How do you know that, Chucky? Have a vision, did you? ; )
Reading outside your (obviously extremely limited) scientific comfort zone won't kill you, and you'll learn fascinating stuff. But if your own ignorance satisfies you...
You won't get through to John's fear-based mindset. Many have tried. His "comfort zone" is sadly limits allowing anything that he feels is a threat to be considered impartially. This applies to science, religion and so on for John . He could learn a lot from the Dalai Lama's excellent books if he was willing to take the risk, for example, with an open mind. But nothing you or I say is likely to be taken seriously by John.
I often agree with some of John's views, I should add. He takes my observation that his fear-based mind-set is an obstacle is stupid and even not based on goodwill. So he mocks me as a fool etc etc. No big deal for me. I don't feel afraid of being told when I am wrong in what I say.
I recently read and liked Toward a True Kinship of Faiths because he describes in a personal way his own long learning process regarding the modern world, science, religions .
OK and thanks for responding. It is my post, so I chose to comment here on John's input according to what I think is appropiate. John has a long history on Gather. which I have not chosen to comment on.
Talk about "Global Warming" whew... friggin climate alarmists.. none of you have {EXACT CLIMATE SCIENCE} .. not even your heralded climate leaders are staying on board anymore.. geeze...
And this particular man can't possibly be overstating the certainty with which humans can speak of the rate of change in the acidity of the oceans at any point over the last three hundred millions years? Because . . you say so? You say there is an absolutely reliable record of all changes in global oceanic acidity fluctuations, and I'm supposed to accept that as if a scientific fact?

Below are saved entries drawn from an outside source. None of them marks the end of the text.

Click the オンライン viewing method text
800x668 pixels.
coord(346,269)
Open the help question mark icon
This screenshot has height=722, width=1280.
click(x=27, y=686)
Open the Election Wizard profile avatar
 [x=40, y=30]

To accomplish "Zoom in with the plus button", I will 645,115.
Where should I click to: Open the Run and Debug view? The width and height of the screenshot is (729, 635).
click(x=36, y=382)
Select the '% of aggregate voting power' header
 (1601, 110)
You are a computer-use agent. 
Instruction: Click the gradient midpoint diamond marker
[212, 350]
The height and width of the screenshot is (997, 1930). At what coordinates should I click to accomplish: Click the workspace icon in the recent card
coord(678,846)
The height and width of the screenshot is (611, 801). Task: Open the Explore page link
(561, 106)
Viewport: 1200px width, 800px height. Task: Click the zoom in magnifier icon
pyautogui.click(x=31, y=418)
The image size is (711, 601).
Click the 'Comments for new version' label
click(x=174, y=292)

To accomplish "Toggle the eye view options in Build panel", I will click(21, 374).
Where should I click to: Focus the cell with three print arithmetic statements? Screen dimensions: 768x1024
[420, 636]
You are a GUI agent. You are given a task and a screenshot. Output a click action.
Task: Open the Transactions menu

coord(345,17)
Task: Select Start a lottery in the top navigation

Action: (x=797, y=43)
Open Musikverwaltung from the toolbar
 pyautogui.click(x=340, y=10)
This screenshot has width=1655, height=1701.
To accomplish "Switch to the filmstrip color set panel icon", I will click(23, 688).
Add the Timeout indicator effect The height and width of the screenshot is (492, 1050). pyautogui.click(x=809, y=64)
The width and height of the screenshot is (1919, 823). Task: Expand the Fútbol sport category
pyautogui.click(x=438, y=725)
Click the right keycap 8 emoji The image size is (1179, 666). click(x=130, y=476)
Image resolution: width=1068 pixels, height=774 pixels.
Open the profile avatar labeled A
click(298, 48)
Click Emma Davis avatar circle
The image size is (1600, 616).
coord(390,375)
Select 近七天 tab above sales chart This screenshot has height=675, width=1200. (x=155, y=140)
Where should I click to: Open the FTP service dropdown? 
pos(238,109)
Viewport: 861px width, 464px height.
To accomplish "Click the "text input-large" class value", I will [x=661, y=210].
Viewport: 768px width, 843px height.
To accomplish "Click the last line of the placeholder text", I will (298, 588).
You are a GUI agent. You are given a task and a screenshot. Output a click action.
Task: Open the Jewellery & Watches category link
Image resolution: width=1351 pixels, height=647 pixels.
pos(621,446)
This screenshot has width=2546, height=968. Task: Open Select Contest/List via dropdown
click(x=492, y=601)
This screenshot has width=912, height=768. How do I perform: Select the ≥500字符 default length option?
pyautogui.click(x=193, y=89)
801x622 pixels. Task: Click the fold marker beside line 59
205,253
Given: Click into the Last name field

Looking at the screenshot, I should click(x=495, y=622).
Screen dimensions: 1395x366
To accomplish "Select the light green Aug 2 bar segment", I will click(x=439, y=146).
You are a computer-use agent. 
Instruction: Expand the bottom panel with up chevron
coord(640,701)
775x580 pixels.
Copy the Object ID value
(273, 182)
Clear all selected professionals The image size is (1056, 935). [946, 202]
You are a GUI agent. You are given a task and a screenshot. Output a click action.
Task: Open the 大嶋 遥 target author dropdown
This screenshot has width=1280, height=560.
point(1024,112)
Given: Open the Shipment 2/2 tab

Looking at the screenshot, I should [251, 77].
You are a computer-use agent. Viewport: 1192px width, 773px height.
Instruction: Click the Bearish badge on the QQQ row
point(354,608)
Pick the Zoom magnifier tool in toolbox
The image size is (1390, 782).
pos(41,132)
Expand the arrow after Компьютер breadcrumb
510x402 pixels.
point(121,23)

Dude, I am a man of science, I can't just pretend this or that person is an absolute authority about something so incredibly easy to mess up on . . gas bubbles and fossil remnants, over a three hundred million year span . . and you don't even question that claim? "They" said so, and that makes it a scientific fact to you? No chance you're being hyped, right?
"In a review of hundreds of paleoceanographic studies, the researchers found evidence for only one period in the last 300 million years when the oceans changed as fast as today: the Paleocene-Eocene Thermal Maximum, or PETM."
The study finds two other analogs for modern day ocean acidification--the extinctions triggered by massive volcanism at the end of the Permian and Triassic eras, about 252 million and 201 million years ago, respectively.
But the authors caution that because ocean sediments older than 180 million years have been recycled back into the deep Earth, scientists have fewer records to work with. This is one study, so more research would be prudent.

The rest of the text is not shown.